|Journal||Dartmouth Honors Thesis in Environmental Studies Program|
Wildlife translocation is a conservation management strategy that has been employed to bolster many diminishing wild animal populations. Giraffe translocations are currently being conducted in Africa, but the consequences of such remain largely unknown. In Namibia, translocations are conducted to re-establish locally extirpated populations or to recover vulnerable ones in and around communal conservancies. This study analyzed the movement patterns of six Angolan giraffes in Namibia post-translocation in three regions. Four of the six giraffes appeared to establish home ranges, and no giraffes exhibited homing behavior, indicating translocation success.
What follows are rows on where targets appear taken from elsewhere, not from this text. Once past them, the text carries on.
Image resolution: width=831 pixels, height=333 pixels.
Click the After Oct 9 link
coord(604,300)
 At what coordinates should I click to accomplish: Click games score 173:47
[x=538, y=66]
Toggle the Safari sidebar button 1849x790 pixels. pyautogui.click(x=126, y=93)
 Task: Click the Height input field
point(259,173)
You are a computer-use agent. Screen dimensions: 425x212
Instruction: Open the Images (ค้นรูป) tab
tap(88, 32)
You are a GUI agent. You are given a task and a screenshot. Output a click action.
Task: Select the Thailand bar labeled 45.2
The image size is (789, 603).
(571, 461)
The two giraffes that did not appear to establish home ranges exhibited long-distance roaming throughout their observation periods. The home range sizes were highly variable between regions. Translocation success may be achieved by following the metrics implemented in this study, with careful attention to selecting suitable release sites. Based on this work, I have developed several recommendations regarding standardization of key term definitions and clarification of translocation methods for conservation managers and other researchers studying translocation in large herbivores.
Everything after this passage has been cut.